My painter (who's work I've checked and had glowing references and been in business over 15 years) started painting the same day he textured walls (orange peel). I asked him if that's ok since the texture was still very wet. His reply was essentially "we're using a sprayer, so it's much different than a roller or brush which would be a problem. But trust me, I've been painting 15 years and there is no issue with this. I wpuld never do something foolish and risk losing business." I trust the guy but this put up red flags for me. Am I wrong about the need for the joint compound (texture) to be completely dry before painting. Temp is 90 with moderate humidity. Indoor temp probably closer to 85


----------



## mark sr (Jun 13, 2017)

You can fudge a little but you don't want to paint over wet texture. Sprayed texture walls look best if backrolled. That helps to work the paint into all the cracks/crevices in the texture giving a better looking finish. If it was just primer that was sprayed without backrolling it might be ok.


----------



## firehawkmph (Dec 12, 2009)

I wouldn't paint over wet drywall mud, no matter if I sprayed or rolled. Give it a day to dry. Everybody is in way too much of a hurry nowadays.
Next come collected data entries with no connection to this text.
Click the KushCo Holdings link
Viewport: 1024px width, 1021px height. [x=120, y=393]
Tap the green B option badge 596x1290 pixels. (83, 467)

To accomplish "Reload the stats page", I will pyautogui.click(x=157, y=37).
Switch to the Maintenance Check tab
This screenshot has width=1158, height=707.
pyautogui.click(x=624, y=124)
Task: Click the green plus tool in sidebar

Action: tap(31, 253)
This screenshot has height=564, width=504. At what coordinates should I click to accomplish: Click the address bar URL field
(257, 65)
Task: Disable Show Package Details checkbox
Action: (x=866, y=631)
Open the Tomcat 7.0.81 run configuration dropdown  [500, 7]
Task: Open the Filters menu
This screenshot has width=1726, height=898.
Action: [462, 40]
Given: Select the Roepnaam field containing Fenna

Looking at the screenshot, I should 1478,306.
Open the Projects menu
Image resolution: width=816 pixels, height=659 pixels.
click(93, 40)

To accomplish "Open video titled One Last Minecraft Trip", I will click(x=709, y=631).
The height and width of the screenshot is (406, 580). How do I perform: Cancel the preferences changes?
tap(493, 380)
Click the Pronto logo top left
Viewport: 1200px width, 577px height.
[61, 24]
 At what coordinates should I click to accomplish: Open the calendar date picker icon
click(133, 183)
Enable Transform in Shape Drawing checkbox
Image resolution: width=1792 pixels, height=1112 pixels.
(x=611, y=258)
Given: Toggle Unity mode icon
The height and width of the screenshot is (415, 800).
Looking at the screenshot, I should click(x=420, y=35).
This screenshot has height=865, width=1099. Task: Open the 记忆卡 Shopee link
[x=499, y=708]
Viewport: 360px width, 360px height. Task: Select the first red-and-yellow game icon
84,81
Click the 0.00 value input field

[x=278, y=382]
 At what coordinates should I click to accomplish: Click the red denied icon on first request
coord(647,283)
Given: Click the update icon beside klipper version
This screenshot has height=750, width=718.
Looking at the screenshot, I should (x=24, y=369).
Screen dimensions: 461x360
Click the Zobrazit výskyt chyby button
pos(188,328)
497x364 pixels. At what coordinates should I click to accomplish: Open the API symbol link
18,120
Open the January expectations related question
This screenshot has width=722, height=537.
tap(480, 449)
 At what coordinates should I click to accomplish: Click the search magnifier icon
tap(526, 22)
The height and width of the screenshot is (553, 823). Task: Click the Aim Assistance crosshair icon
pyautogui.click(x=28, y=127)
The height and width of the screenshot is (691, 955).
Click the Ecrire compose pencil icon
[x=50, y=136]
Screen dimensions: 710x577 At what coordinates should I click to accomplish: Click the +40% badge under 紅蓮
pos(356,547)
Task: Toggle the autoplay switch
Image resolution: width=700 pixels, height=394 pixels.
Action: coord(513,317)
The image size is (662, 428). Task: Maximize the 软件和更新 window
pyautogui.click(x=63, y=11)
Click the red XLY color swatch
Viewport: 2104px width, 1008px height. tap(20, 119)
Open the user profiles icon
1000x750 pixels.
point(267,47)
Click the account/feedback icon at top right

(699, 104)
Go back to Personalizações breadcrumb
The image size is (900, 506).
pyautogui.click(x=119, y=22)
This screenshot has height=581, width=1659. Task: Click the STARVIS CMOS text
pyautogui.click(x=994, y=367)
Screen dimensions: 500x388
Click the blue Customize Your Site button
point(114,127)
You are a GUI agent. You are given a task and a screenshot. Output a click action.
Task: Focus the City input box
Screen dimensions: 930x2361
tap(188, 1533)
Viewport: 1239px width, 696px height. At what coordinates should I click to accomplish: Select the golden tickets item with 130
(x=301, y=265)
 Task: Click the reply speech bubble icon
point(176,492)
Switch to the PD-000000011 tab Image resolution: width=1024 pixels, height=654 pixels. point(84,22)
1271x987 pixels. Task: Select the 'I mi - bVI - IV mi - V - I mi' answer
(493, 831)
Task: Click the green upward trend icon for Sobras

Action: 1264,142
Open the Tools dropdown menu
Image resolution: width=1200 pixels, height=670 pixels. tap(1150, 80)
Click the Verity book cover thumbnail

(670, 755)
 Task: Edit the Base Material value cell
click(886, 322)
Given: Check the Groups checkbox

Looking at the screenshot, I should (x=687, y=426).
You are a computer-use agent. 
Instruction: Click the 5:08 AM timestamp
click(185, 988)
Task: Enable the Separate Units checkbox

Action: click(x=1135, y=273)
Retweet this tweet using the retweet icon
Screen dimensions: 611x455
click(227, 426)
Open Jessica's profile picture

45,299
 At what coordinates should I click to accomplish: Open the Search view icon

Everything needs time to dry, no matter what your painter says. And I've been doing this for over 40 years with glowing reports, if that really means anything. In other words, do it right.
Mike Hawkins


----------



## Gymschu (Dec 12, 2010)

Speaking of being in a hurry, @firehawkmph, years ago when I painted some McDonald's franchise stores, the franchise owner was such a dolt (being kind here) that he insisted that I paint over freshly applied joint compound, I mean, it couldn't have had more than an hour or two to dry. Yes, they were in a hurry to get the store open, but, my god, painting over wet mud.........anyway, I explained what a mess it would make of the walls. He didn't want to hear it. You can imagine what happened as the paint pulled the mud off the walls........ugh.


----------



## mark sr (Jun 13, 2017)

Sometimes you just have to show the customer why something won't work.


----------